The Indonesian team of the Pluralism Knowledge Programme recently discussed its concept of civic pluralism with experts from academia, civil society, government and media. The Jakarta Post published the following article.
The rise of religion in public space not a problem: Experts
The rise of religion in the public space across the country should not be seen as a threat as long as the government manages to prevent friction, experts say.
“All citizens must realize that the rise of religion in public spaces should not be seen as an effort to spread its normative teachings and doctrines,” Zainal Abidin Bagir, Center for Religious and Cross-cultural Studies director at the Gadjah Mada University, told The Jakarta Post on Wednesday.
Speaking at a seminar on pluralism and the politics of diversity in Jakarta, Zainal said the rise of religion was a natural outcome resulting from the great diversity of the nation and may contribute toward the establishment of civic pluralism.
University of Indonesia sociologist Thamrin Amal Tomagola said the rising religiosity among the people was inevitable in the Reform era after decades of what he said “forced harmony” during Soeharto’s repressive 32-year rule.
“The public was not allowed to debate the issues of ethnicity, religion, race and inter-group relations during the Soeharto years,” Thamrin said.
Apart from its label as one the most corrupt nations in Asia, Indonesia is ranked the most religious country in the world. A recent Reuters poll ranked Indonesia, before Brazil and Turkey, as the country with the highest number of people believing in God.
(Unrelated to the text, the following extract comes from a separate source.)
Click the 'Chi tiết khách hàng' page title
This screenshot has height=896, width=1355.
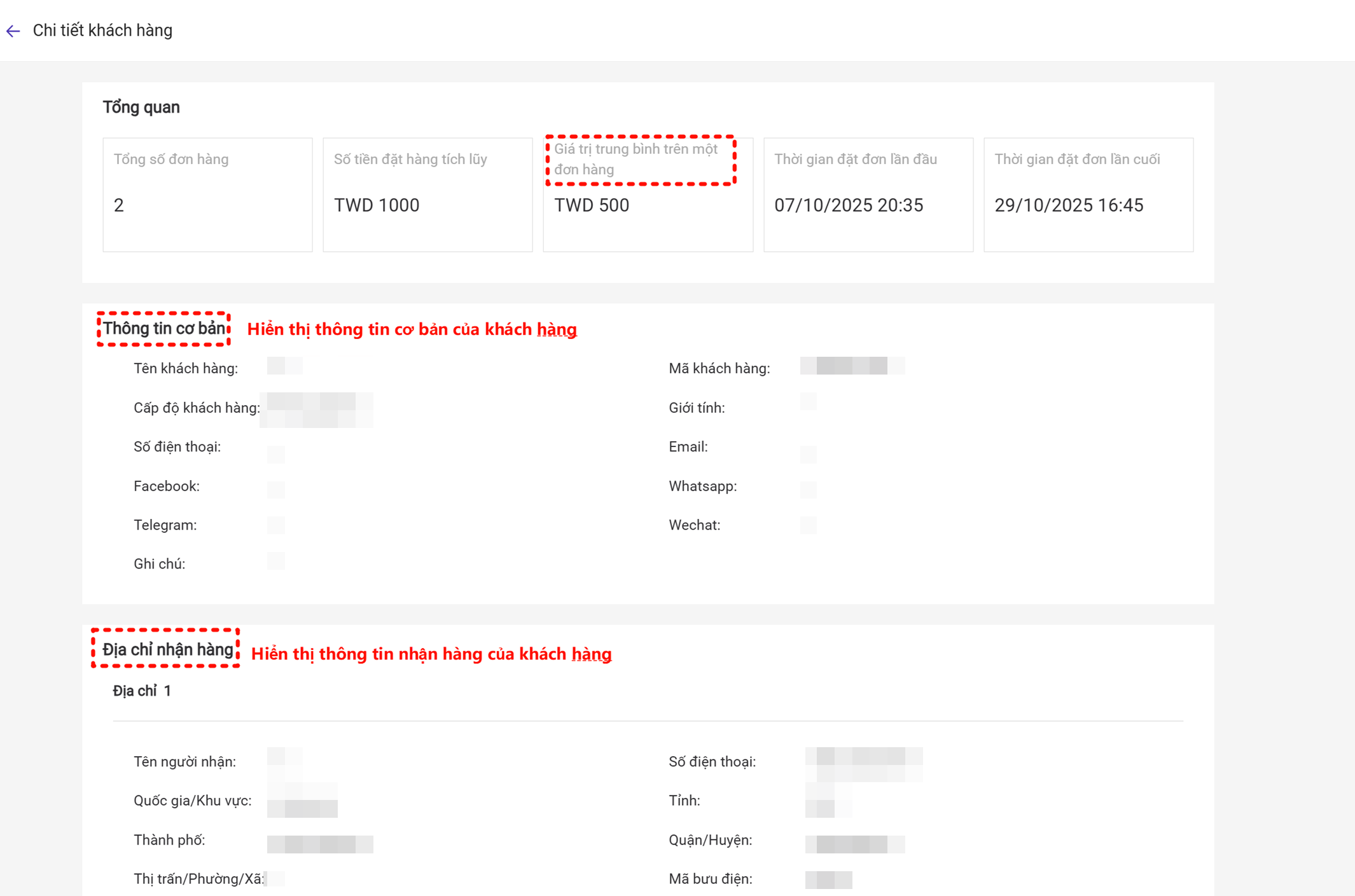click(x=102, y=31)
The country has also seen rising intolerance and even violence committed in the name of religion. This has sparked concern whether a religious revival is hampering the country’s unity and diversity.
Both Zainal and Thamrin said that friction might occur when the diverse identities of different religions meet in public spaces. Zainal cited demand for special treatment for certain groups based on their beliefs and demand for limitations to the so-called “deviant” minority groups as well as rivalries between religious symbols to secure positions in public offices as examples.
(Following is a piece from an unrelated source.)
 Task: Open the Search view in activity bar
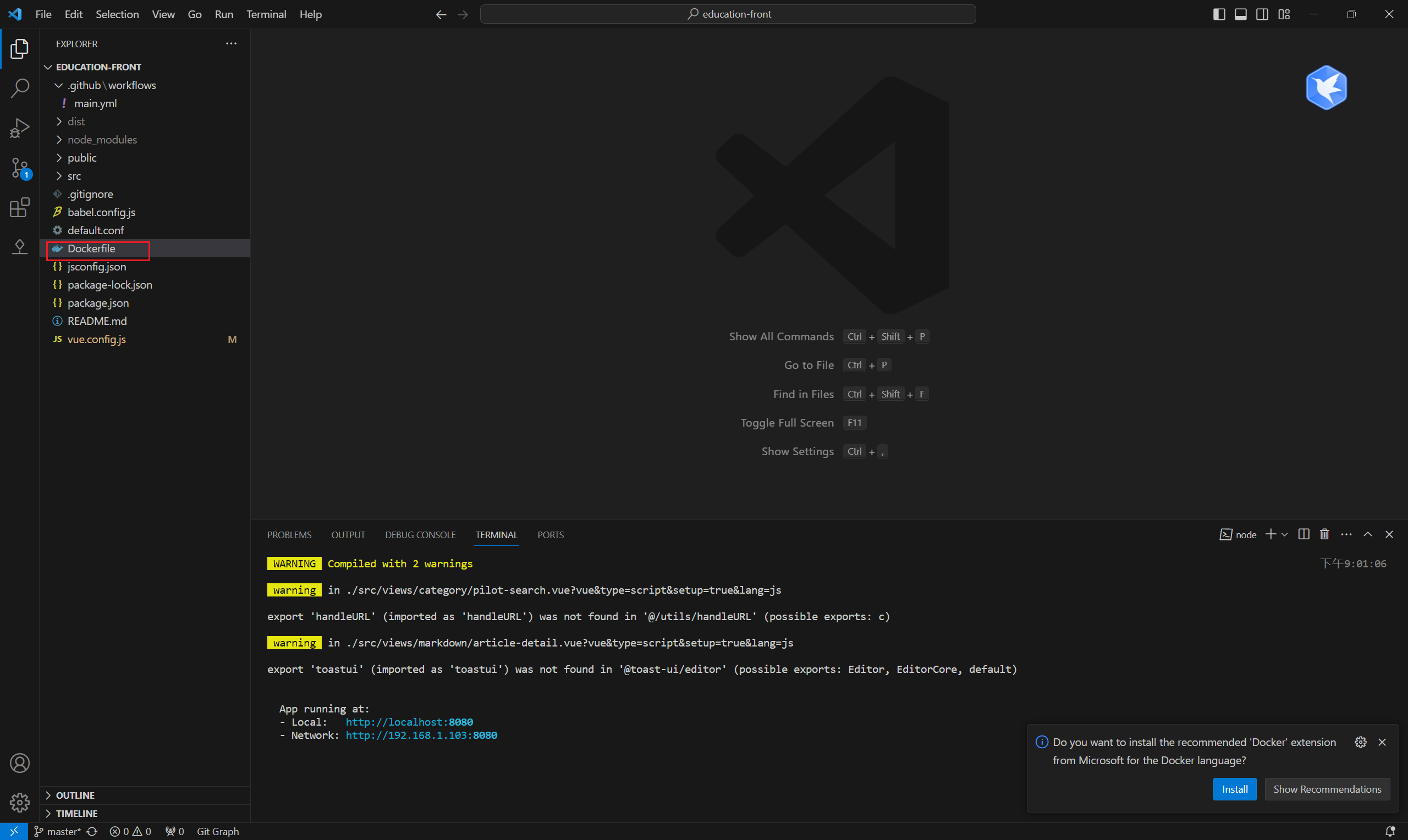pyautogui.click(x=20, y=89)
“As a democracy, we have to respect those demands. But we must also define clear boundaries in which those demands may still be accommodated so that it does not contradict the equal-opportunity principle,” he added.
Zainal said the public had plenty of room to accommodate religion. “However, we must establish an effective pluralism management to maintain civility.”
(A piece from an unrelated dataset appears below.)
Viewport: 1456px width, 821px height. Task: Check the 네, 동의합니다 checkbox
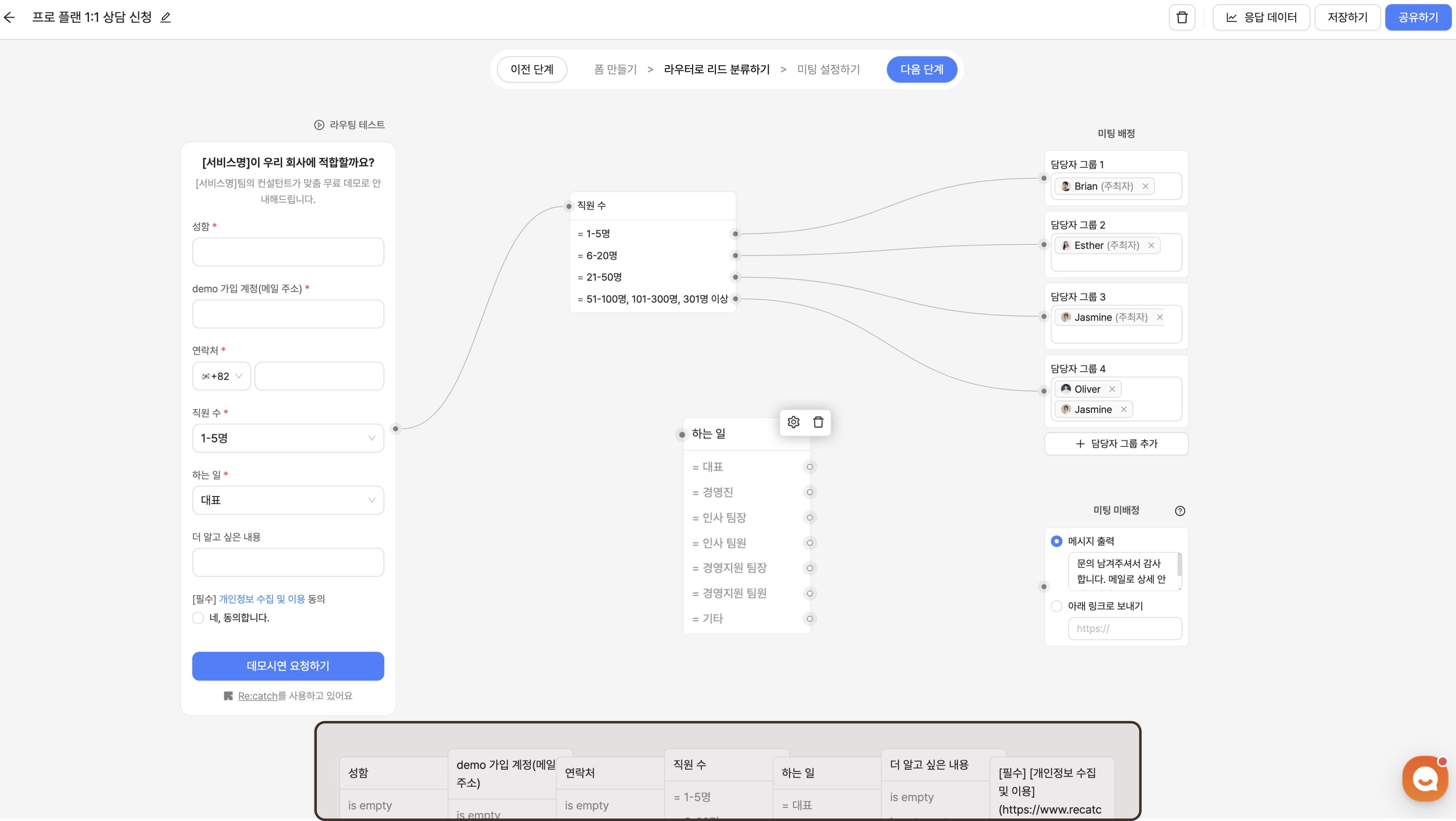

Good pluralism management, Zainal said, comprised three elements: Recognition, representation and redistribution.
Recognition deals with the extent the society, the state and the constitution recognize and respect diversity.
Representation deals with the accommodation of differing ideas — in the form of political parties, NGOs, state religious institutions and House of Representatives participation — in both formal and informal debates. “The issue here is how to find the right format of representation,” Zainal said. “Many Indonesian Muslims, for example, are of the opinion that the Indonesia Ulema Council does not accommodate their views and ideas.”
While redistribution deals with the capability of the government to spread the nation’s wealth of resources equally to all citizens regardless of religion and ethnicity, he said.
He called on the government to guarantee the availability of the room for religion in public spaces and recognize the diversity in its citizens.